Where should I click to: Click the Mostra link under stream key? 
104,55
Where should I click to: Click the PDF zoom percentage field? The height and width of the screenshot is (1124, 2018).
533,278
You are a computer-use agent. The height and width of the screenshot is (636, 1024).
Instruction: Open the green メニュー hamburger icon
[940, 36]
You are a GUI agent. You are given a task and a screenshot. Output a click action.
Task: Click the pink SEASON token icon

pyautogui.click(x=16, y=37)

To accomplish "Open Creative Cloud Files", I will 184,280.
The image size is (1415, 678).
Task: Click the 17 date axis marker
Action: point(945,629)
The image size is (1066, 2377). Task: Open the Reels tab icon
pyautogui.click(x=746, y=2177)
++++++
> The request:
Print every one of the lines above again, word for word, with nothing changed.

> Correct output:
Where should I click to: Click the Mostra link under stream key? 
104,55
Where should I click to: Click the PDF zoom percentage field? The height and width of the screenshot is (1124, 2018).
533,278
You are a computer-use agent. The height and width of the screenshot is (636, 1024).
Instruction: Open the green メニュー hamburger icon
[940, 36]
You are a GUI agent. You are given a task and a screenshot. Output a click action.
Task: Click the pink SEASON token icon

pyautogui.click(x=16, y=37)

To accomplish "Open Creative Cloud Files", I will 184,280.
The image size is (1415, 678).
Task: Click the 17 date axis marker
Action: point(945,629)
The image size is (1066, 2377). Task: Open the Reels tab icon
pyautogui.click(x=746, y=2177)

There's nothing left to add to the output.